Some thing this time, AccountDuplicationCheck_false pointed me at https://github.com/fa0311/TwitterFrontendFlow and https://github.com/tsukumijima/tweepy-authlib, which look like very detailed implementations of the login flow I could reference.
Part of the challenge is that Twitter sometimes shows stull like "confirm your email" when it feels suspicious activity, but I can't reliably reproduce and test such behavior. Looking at other people's code helps find such cases before they randomly break at some future point.
ran into an interesting gotcha. Some API endpoints expect GET requests rather than POST, for example https://twitter.com/i/api/graphql/zC51NksbixfctE9X0ITB-Q/Viewer. But, if you send a POST request by mistake they won't just throw a 405 Method Not Allowed, but act as if it didn't recognize any GET query parameters: The following features cannot be null: responsive_web_graphql_exclude_directive_enabled, verified_phone_label_enabled, responsive_web_graphql_skip_user_profile_image_extensions_enabled, responsive_web_graphql_timeline_navigation_enabled, blue_business_profile_image_shape_enabled. Which makes me wonder if the server is interpreting it as application/x-www-form-urlencoded?..

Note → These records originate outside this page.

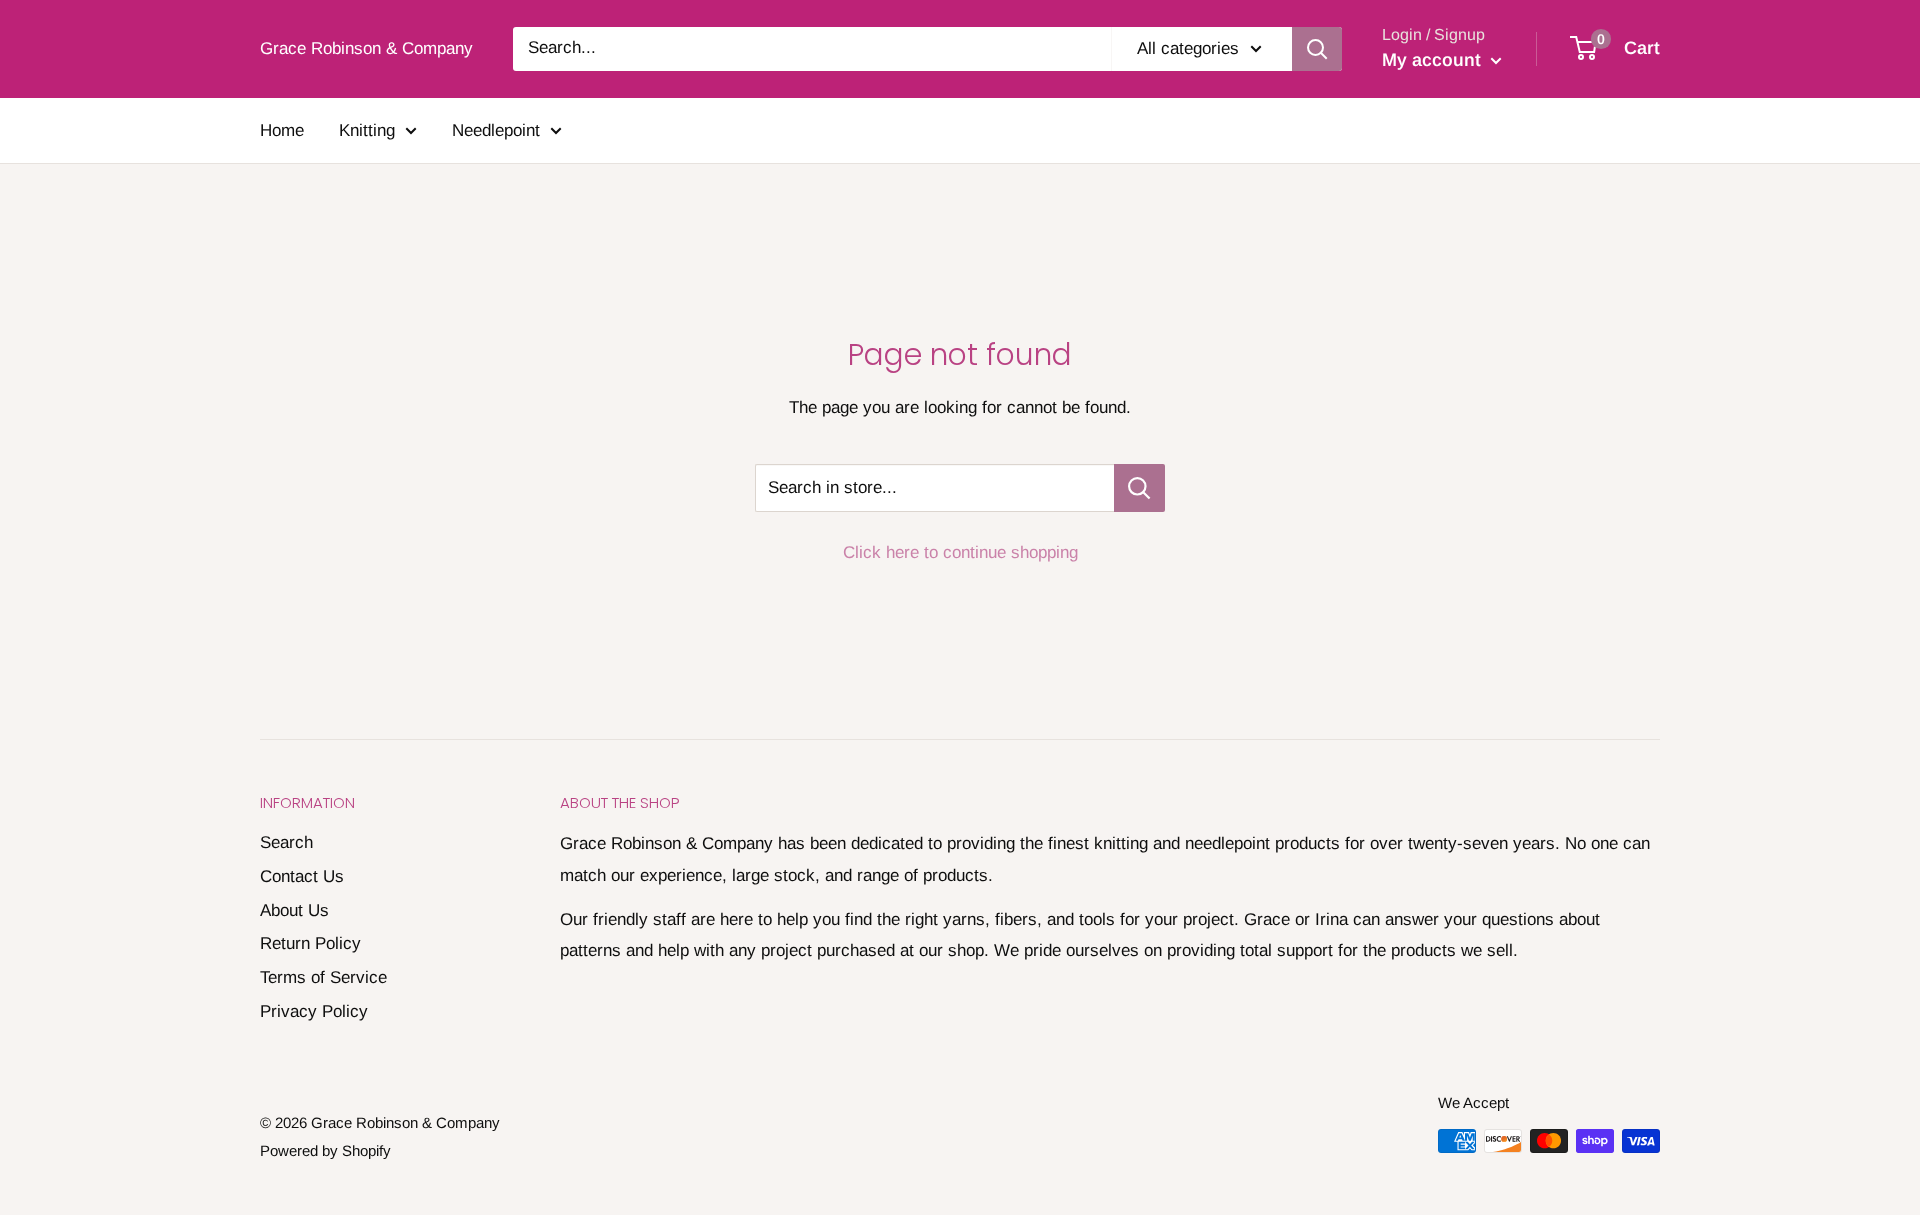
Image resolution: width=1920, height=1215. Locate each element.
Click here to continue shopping (960, 552)
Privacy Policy (314, 1011)
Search (286, 842)
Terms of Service (323, 977)
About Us (294, 910)
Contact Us (302, 876)
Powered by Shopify (325, 1150)
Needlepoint (496, 130)
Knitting (367, 130)
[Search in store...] (1139, 488)
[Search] (1317, 49)
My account (1434, 60)
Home (282, 130)
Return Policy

Not sure if anything interesting can be done with this.
Another weirdness of Twitter's API: it alludes to be graphql (like, in the URL: https://twitter.com/i/api/graphql/q4cKckK0lNxWkHfAXXXzJQ/Following), but I don't think it actually is?
Until now I haven't had to use GraphQL for anything, so I could be wrong, but it's nothing like http://graphql.org/learn describes. Maybe they use GraphQL no the backend to generate responses for those APIs? But then I thought the whole point was to let the client make their own queries.
TBH, Twitter's API is one of the odder ones I've seen. It seems to be built around the paradigm of the backend telling the frontend what to do. Like, fetching timeline isn't just "give me a list of tweets after X", but the backend sending you instructions what to add and what to remove from the timeline.
Just to illustrate my point for how bizarre Twitter API is, where is an example of the https://twitter.com/i/api/graphql/q4cKckK0lNxWkHfAXXXzJQ/Following response. Just look how complex this thing is for the purpose of showing a list of users.
I understand stuff like "historical reasons" and for a system as big as Twitter they definitely must be at play, but I'd really be curious to learn those reasons...